Start of Provided passage
Phil Ochs was an inspiration, not only because he grew up in Columbus and used to drink at Larry’s but because he was a man who appeared to hold his principals above all else, whose sensitivity to the world around him would eventually lead to his death by suicide. Looking back, it is easy to see that he as many other artists we admired suffered from Bi-Polar Disorder (Mark Eliot’s “Death of a Rebel” is essential reading on art, alcoholism and mental illness), but as young man who himself battled oppressive bouts of depression, including a suicide attempt, Phil was a revelation. When Mike sang along with “One Way Ticket Home”, I stopped in my tracks, and although we had known each other for several years we immediately connected  about Phil and records.

Later that year, a small band of excitable men from Dayton were coming up to the shop to hang out in the Annex, I knew one of them as Bob Pollard who would come up sporadically to go record shopping. Mike had helped mix one of the first New Bomb Turks and Gaunt singles as well as record some of the early Thomas Jefferson Slave Apartment singles, gutting the almost smooth farfisa college rock sounds of Ron House’s Great Plains for a big rock via muffled cardboard 4-track  recordings of the Slave Apartments.

At one point the valley of Ohio was the furthest west the country could have imagined, beyond the mountains of Western Pennsylvania and Kentucky, with the Ohio River holding an almost mythical hold that the Ohio Valley held on the forefathers of America were epic, a land of dangerous promises that appeared almost laughable 200 years later as mid-west promises collapsed under the girth of rust-belt nightmares. The fertile soil in Ohio was bathed in the blood of British, French, American and sadly, Native Americans who were massacred by degrees during the 17th and 18th centuries. Frontiersmen such as Daniel Boone and Simon Kenton, trudged through the swamps of Southeastern, Ohio marking claims with rifles, knives and gunpowder leaving a trail of destruction from Marietta to Toledo. The fables that grew out of the carving up of Ohio by these men were the tales that little boys would play throughout vacant fields and the patches of woods that dotted small town Ohio. Even today, supposedly, there is some buried treasure hidden by Simon Kenton somewhere near Springfield.
End of Provided passage
§ **Problems and tasks**
[a] Write out the part of the Ohio music essay starting at "Later that year, a" and ending at "the Slave Apartments.", word for word.
[b] Resume the Ohio music essay after its final sentence, carrying the writing forward in the same voice.
None of the entries has any connection to the Ohio music essay.
Start of Information given
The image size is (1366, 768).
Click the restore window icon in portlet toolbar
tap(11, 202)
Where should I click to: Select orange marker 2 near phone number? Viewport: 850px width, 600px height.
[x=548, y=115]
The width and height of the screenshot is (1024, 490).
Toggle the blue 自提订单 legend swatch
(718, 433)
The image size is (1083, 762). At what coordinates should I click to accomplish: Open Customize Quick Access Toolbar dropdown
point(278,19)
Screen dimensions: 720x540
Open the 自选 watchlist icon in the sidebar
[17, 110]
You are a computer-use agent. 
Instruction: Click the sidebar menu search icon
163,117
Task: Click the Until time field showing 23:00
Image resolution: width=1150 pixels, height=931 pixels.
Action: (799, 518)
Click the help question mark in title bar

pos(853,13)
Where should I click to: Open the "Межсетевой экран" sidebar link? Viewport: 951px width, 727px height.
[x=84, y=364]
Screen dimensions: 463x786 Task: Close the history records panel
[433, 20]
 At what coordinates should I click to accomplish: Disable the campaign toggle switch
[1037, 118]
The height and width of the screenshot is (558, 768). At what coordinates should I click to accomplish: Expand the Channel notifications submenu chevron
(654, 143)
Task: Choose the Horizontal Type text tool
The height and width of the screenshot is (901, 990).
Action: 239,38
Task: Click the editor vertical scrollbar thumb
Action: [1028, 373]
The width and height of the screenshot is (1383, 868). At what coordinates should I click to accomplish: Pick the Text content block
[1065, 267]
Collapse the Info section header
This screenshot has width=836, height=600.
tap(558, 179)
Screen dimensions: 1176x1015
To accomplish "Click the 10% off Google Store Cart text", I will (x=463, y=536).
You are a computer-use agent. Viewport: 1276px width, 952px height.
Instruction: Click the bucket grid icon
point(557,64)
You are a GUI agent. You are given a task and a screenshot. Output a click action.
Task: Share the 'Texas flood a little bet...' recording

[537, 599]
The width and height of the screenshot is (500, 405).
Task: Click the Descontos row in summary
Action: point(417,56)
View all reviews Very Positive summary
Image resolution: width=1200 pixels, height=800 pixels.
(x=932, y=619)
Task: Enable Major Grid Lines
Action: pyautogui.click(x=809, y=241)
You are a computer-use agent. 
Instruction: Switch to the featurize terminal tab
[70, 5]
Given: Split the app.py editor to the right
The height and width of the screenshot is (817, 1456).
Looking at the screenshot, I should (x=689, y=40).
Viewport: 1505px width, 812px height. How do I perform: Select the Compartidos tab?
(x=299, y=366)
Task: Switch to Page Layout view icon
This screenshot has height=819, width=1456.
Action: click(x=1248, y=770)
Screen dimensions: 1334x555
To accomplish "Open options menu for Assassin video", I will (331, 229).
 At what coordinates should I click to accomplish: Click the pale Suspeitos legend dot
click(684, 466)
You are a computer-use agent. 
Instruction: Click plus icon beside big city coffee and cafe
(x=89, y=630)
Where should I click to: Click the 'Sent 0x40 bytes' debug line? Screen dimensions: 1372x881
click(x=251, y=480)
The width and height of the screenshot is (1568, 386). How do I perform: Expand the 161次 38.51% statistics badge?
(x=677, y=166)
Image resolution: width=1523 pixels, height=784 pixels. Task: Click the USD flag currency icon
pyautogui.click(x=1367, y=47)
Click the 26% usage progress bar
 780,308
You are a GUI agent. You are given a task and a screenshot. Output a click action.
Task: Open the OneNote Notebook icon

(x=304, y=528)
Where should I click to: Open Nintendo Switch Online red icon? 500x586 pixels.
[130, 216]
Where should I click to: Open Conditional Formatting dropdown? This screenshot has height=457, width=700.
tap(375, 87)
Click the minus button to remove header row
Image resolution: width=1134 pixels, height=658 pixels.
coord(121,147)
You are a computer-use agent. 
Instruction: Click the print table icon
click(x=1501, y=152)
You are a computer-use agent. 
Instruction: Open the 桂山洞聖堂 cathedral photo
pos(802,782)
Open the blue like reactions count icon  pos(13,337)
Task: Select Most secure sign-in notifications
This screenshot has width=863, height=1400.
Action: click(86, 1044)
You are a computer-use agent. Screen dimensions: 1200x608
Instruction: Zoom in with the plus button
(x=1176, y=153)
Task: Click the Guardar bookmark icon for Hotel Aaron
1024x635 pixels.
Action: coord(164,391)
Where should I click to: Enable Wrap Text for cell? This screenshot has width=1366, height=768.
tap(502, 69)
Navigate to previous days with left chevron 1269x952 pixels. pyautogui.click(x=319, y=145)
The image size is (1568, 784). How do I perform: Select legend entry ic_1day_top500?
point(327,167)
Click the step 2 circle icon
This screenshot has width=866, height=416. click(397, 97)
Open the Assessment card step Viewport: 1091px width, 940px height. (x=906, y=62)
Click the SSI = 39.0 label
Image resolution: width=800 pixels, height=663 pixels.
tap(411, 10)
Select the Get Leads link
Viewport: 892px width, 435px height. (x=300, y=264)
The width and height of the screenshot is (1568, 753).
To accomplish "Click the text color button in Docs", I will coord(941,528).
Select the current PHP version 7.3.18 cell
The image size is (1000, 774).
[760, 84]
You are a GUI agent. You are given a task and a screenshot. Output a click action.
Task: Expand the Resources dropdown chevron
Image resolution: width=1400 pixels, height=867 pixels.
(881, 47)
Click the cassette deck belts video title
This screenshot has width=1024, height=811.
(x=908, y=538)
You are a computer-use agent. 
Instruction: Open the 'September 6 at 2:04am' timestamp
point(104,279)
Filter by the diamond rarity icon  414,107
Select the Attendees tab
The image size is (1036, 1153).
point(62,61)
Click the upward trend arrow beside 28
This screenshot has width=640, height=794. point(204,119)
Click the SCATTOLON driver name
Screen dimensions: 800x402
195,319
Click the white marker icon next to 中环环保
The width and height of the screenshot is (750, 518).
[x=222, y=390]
End of Information given
§ **Responses**
[a]
Later that year, a small band of excitable men from Dayton were coming up to the shop to hang out in the Annex, I knew one of them as Bob Pollard who would come up sporadically to go record shopping. Mike had helped mix one of the first New Bomb Turks and Gaunt singles as well as record some of the early Thomas Jefferson Slave Apartment singles, gutting the almost smooth farfisa college rock sounds of Ron House’s Great Plains for a big rock via muffled cardboard 4-track  recordings of the Slave Apartments.

[b]
The ancient history of Ohio goes back thousands of years, the earthworks of Fort Ancient, specifically the curling 1,300 foot Serpent Mound dates anywhere to 400 BC to the 11th Century, other earthworks dot Southern and Central, Ohio and in a sad commentary on 20th Century capitalism, one in Newark has a private golf course sitting on top of it. One can imagine the ghosts of Native Americans dodging errant golf shots whilst crying paranormal tears. One wonders if the people who grow up in the proximity of the Grand Canyon or the white tipped waves peaking off the coast of Maine realize the beauty and wonderment of the world they live in, or does one just accept these everyday astonishments as melting into the background of their existence, to finally, with just the shadow of a shudder, turn into the mundane? Serpent Mound is one of the great American treasures, as mystical as Stonehenge but with nary a speck of explanation left the builders. Serpent Mound is hidden in the deep Southern portion of the state, at least 100 miles away from Columbus, 250 miles from Cleveland and 80 miles from Cincinnati, the region used to be filled with coal miners and poverty cuts a deep wound into this region of Ohio. Nonetheless, the fascination with Serpent Mound has been relegated to mostly outliers in Ohio, pagans, Native American groups and those who tend to lose themselves in dog eared books, long hikes and the passing of pipes.

Mike Rep was transfixed with Ohio lore and more specially the history of Native American spiritual sites, the importance of locale has been steadfast in Mike’s world, a walking internet of facts about the region, Mike was the first person who told me about the Mothman. It was easy to dismiss Mikes fascination with the buried myths of the past, not only with the historical aspects of the Native culture but, in a shock for Jerry and I the self-myth making of musicians such as Jim Morrison and Donovan, musicians we had dismissed as we climbed out of mid-adolescence to our late-DIY-infused teenage years.

It was somewhere around this time, 91 or 92 that we were introduced to Tom Lax, who runs the fantastically spot-on Siltbreeze records from Philiadelphia. Ron and Mike introduced Jerry and I to TJ (as we called him), most likely at Larry’s or at Ron’s House. I knew Siltbreeze as the label that put out a V-3, Gibson Brothers and Sebadoh singles; Jerry and I were a bit in awe of Tom and Mac Sutherland’s ability to put out quality music from around the world, all hinged on music that was unsurprisingly artistic but full of attitude.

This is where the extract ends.